One particular framework, Gordon Pask's (1976) Conversation Theory, presents a "formalism for describing the architecture of interactions or conversations, no matter where they may arise or among what types of entities" (Pangaro, 2002). Dubberly and Pangaro (2009) have also worked to simplify Pask's (1976) theory into six main tasks that comprise the "Process of Conversation" (Dubberly & Pangaro, 2009): the opening of a channel, a commitment to engagement, the construction of meaning, evolution, a convergence on agreement, and an action or transaction. They have also worked to clarify these steps into five main "requirements for conversation," which include "[the] establish[ment] of [an] environment and mindset", "[the] use of shared language", "[an] engagement in mutually beneficial, peer-to-peer exchange", "[a] confirmation in shared mental models", and "[an] engagement in a transaction - [the] execution of cooperative actions" (Dubberly & Pangaro, 2009). Conversation Theory, Dubberly and Pangaro's "Process of Conversation" (Dubberly & Pangaro, 2009) and "requirements for conversation" (Dubberly & Pangaro, 2009) bring attention to aspects and considerations designers should consider and employ when working with artificial agents. While some of the artificial agents we see today do address a number of these requirements, one would be extremely hard pressed to present an artificial agent that addresses all of them.
Dubberly and Pangaro, "Process of Conversation"
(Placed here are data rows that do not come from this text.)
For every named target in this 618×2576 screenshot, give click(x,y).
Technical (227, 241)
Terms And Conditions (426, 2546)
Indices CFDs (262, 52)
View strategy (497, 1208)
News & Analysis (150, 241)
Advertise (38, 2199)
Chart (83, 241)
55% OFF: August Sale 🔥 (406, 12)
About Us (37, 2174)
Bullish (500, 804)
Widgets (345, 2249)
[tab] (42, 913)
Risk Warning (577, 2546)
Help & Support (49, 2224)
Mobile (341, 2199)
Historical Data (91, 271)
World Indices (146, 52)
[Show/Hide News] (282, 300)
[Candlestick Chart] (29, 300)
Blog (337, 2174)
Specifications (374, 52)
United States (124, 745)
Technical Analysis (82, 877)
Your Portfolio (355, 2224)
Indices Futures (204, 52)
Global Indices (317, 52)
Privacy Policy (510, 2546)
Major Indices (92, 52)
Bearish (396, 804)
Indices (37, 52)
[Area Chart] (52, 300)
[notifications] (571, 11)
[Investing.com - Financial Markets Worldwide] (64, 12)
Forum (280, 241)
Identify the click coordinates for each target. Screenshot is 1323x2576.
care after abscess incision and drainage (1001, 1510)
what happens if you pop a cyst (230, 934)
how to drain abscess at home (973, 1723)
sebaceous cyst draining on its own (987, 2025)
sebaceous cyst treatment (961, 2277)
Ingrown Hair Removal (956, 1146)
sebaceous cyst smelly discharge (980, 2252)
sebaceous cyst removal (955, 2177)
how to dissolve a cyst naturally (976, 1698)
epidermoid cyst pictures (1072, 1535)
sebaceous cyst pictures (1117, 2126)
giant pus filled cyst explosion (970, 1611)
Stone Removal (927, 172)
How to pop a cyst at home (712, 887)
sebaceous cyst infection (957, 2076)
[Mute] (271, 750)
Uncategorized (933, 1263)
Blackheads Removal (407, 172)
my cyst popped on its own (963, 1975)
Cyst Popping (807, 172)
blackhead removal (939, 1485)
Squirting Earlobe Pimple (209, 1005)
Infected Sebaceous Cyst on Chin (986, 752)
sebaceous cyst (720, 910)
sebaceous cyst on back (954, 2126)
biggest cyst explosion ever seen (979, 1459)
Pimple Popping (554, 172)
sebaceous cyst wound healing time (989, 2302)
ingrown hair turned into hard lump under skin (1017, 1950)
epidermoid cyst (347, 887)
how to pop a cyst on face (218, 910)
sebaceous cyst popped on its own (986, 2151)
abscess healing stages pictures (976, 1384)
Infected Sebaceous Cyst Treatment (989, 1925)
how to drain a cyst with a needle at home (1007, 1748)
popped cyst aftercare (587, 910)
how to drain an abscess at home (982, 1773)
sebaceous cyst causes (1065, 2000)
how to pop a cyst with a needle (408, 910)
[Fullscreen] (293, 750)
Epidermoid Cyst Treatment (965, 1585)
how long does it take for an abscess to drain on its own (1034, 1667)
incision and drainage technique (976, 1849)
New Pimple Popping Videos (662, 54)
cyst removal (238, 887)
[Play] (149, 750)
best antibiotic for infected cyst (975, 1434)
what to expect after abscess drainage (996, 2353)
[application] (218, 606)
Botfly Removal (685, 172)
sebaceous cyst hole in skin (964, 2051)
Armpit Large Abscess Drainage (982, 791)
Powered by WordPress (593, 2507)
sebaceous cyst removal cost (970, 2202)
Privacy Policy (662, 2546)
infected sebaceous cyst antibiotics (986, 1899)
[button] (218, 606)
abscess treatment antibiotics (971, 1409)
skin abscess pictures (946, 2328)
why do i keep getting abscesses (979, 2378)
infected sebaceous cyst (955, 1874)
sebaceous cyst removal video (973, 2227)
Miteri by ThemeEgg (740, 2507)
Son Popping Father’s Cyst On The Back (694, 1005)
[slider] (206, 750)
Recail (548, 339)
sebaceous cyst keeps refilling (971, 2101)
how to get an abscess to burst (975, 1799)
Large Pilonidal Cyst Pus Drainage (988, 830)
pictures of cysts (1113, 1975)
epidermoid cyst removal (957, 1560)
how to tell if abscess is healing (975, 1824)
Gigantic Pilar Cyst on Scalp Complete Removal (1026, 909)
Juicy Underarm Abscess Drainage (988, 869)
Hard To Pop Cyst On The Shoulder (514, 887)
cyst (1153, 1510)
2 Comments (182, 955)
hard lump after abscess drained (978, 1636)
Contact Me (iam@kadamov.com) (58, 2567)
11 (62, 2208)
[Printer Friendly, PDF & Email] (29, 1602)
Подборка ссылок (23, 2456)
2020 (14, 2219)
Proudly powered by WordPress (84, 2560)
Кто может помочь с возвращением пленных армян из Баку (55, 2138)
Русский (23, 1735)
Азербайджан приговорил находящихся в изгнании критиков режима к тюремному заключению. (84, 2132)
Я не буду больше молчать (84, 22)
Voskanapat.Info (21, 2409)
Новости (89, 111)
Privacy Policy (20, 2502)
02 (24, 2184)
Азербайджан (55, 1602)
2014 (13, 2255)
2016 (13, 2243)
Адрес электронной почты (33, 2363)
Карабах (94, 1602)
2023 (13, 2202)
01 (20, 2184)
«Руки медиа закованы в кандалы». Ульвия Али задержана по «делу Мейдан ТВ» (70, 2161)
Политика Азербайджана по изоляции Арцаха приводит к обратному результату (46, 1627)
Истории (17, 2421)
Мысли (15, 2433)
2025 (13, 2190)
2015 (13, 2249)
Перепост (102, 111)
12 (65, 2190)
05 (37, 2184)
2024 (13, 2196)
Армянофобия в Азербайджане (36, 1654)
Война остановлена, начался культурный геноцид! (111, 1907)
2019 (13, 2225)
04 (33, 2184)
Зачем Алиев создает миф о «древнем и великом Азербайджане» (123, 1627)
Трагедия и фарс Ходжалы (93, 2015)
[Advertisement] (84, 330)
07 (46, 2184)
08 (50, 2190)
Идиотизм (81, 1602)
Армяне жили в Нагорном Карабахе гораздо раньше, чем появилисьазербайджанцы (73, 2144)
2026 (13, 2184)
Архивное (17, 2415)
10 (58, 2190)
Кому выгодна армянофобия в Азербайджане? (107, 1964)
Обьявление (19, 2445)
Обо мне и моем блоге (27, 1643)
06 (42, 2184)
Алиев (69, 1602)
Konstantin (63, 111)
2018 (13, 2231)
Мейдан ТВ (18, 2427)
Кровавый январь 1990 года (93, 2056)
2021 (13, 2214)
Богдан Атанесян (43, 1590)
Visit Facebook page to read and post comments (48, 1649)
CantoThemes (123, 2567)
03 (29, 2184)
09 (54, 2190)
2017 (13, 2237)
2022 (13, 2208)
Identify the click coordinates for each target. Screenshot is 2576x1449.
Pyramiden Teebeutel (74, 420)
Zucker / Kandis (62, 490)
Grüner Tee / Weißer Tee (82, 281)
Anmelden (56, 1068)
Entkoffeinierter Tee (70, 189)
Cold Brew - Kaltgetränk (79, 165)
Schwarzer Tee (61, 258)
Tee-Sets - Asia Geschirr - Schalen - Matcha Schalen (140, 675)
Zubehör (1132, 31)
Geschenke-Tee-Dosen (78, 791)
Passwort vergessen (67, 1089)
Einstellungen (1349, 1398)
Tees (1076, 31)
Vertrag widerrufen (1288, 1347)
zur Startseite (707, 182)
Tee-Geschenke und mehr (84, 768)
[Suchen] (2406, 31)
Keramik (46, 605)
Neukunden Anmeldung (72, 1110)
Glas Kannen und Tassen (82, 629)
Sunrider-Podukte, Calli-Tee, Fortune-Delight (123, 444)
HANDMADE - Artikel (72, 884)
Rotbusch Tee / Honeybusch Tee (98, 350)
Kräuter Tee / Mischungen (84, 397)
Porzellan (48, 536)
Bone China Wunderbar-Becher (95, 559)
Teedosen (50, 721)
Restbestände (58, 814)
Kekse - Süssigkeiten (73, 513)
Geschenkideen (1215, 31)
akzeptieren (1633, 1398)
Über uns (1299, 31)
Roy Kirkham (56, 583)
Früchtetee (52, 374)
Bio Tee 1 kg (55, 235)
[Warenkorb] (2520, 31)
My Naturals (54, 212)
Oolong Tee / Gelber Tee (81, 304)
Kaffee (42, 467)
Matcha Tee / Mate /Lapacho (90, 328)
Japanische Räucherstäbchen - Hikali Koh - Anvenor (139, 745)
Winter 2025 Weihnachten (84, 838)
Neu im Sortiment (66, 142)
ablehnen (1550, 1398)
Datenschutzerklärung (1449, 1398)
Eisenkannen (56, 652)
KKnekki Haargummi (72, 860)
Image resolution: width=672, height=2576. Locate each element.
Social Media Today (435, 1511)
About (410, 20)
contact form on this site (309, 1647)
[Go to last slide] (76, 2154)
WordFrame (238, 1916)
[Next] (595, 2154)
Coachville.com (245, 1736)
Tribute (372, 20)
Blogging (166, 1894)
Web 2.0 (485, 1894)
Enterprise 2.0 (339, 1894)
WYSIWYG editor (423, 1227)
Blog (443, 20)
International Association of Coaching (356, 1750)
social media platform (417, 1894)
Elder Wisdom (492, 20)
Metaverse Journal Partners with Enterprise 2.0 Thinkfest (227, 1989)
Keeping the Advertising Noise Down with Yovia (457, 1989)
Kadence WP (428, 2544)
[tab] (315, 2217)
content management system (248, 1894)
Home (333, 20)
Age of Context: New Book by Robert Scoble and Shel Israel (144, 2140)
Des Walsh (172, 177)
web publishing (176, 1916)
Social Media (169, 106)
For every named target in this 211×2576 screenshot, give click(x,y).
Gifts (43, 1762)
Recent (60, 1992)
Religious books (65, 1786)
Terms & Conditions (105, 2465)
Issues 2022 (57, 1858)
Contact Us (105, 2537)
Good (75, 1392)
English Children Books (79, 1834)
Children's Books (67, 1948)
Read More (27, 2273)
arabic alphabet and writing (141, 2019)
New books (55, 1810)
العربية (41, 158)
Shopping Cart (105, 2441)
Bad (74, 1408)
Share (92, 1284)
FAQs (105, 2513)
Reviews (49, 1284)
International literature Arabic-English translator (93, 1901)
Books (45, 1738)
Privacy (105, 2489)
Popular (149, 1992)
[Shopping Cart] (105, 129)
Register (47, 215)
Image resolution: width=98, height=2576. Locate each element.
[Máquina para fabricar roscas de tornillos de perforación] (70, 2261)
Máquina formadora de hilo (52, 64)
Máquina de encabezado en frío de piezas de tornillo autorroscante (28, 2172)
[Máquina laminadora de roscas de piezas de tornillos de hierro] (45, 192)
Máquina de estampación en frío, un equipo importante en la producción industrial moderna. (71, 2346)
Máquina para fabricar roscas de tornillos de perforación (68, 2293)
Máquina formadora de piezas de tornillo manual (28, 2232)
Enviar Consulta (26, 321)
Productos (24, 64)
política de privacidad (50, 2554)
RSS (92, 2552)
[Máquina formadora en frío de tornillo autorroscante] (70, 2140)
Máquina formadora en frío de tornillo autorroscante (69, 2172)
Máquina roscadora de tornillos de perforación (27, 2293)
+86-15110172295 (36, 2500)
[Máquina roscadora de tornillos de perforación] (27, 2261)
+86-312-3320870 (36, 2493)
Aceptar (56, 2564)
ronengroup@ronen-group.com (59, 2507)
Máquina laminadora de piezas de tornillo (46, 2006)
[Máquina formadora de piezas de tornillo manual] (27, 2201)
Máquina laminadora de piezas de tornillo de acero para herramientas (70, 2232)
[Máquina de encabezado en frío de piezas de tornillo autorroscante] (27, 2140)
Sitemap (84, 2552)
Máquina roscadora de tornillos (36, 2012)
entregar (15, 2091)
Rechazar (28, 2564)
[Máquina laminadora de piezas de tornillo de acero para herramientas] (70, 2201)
Others researchers including Erika Hall, Paul Grice, and W. Ross Ashby have also created related models. Hall has looked at the ways interaction can be "truly conversational" (Hall, 2019, Error Tolerant, para. 3) and described the "elements of a conversation" as being the system or "a set of interconnected elements that influence one another", the interface or "a boundary across which two systems exchange information", and an interaction or "the means by which the systems influence each other" (Hall, 2019, Interactions Require Interfaces, para. 1). Grice has taken a slightly different approach and developed the Gricean Maxims which describe the characteristics of productive communication (e.g., quantity, quality, relation, manner; Grice, 1975). At the same time, Ashby has created a visual model differentiating between the "immaterial aspects" and the "physical world" to show that "actions take place in the physical world, while goals do not. Goals, the province of cybernetics, are the 'immaterial aspects' of interaction" (Dubberly & Pangaro, 2011).
Grice, "Gricean Maxims"
Together, these models have provided me with a "way of thinking" (von Glasersfeld, 1995, p. 146) about the conversations I motivate between intimate partners. This led me to ask, how could these models inform the design of artificial agents so they could negotiate the complexity of conversation?